**Task goal**
Give these lines of the listing as a numbered list, leaving out any blank lines.

-=-=-=-=-

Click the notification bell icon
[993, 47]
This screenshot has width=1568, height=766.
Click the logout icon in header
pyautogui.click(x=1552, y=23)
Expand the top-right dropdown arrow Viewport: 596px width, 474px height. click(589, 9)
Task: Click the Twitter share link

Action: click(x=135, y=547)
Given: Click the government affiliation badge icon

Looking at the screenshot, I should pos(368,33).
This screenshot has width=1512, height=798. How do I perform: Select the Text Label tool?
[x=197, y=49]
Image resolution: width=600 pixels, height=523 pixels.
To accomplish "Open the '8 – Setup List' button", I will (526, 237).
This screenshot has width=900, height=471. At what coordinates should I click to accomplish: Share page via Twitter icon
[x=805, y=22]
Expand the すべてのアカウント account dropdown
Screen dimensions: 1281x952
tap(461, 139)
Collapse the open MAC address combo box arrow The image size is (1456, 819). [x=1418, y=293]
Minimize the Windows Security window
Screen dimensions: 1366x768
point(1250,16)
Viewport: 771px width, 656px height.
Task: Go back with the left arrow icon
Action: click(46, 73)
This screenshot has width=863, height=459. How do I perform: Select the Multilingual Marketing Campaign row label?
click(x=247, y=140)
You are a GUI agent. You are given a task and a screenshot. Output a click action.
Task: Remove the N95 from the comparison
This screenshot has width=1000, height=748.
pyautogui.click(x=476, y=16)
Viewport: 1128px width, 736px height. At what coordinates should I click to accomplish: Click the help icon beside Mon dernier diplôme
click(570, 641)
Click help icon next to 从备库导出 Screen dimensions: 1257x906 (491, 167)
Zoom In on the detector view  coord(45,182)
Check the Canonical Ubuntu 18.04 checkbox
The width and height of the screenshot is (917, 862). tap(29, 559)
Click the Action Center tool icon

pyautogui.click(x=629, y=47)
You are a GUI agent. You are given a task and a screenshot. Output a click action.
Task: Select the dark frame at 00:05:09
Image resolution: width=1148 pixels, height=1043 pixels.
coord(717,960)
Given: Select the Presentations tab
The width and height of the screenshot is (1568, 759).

-=-=-=-=-

**Final result**
1. Click the notification bell icon
2. [993, 47]
3. This screenshot has width=1568, height=766.
4. Click the logout icon in header
5. pyautogui.click(x=1552, y=23)
6. Expand the top-right dropdown arrow Viewport: 596px width, 474px height. click(589, 9)
7. Task: Click the Twitter share link
8. Action: click(x=135, y=547)
9. Given: Click the government affiliation badge icon
10. Looking at the screenshot, I should pos(368,33).
11. This screenshot has width=1512, height=798. How do I perform: Select the Text Label tool?
12. [x=197, y=49]
13. Image resolution: width=600 pixels, height=523 pixels.
14. To accomplish "Open the '8 – Setup List' button", I will (526, 237).
15. This screenshot has width=900, height=471. At what coordinates should I click to accomplish: Share page via Twitter icon
16. [x=805, y=22]
17. Expand the すべてのアカウント account dropdown
18. Screen dimensions: 1281x952
19. tap(461, 139)
20. Collapse the open MAC address combo box arrow The image size is (1456, 819). [x=1418, y=293]
21. Minimize the Windows Security window
22. Screen dimensions: 1366x768
23. point(1250,16)
24. Viewport: 771px width, 656px height.
25. Task: Go back with the left arrow icon
26. Action: click(46, 73)
27. This screenshot has width=863, height=459. How do I perform: Select the Multilingual Marketing Campaign row label?
28. click(x=247, y=140)
29. You are a GUI agent. You are given a task and a screenshot. Output a click action.
30. Task: Remove the N95 from the comparison
31. This screenshot has width=1000, height=748.
32. pyautogui.click(x=476, y=16)
33. Viewport: 1128px width, 736px height. At what coordinates should I click to accomplish: Click the help icon beside Mon dernier diplôme
34. click(570, 641)
35. Click help icon next to 从备库导出 Screen dimensions: 1257x906 (491, 167)
36. Zoom In on the detector view  coord(45,182)
37. Check the Canonical Ubuntu 18.04 checkbox
38. The width and height of the screenshot is (917, 862). tap(29, 559)
39. Click the Action Center tool icon
40. pyautogui.click(x=629, y=47)
41. You are a GUI agent. You are given a task and a screenshot. Output a click action.
42. Task: Select the dark frame at 00:05:09
43. Image resolution: width=1148 pixels, height=1043 pixels.
44. coord(717,960)
45. Given: Select the Presentations tab
46. The width and height of the screenshot is (1568, 759).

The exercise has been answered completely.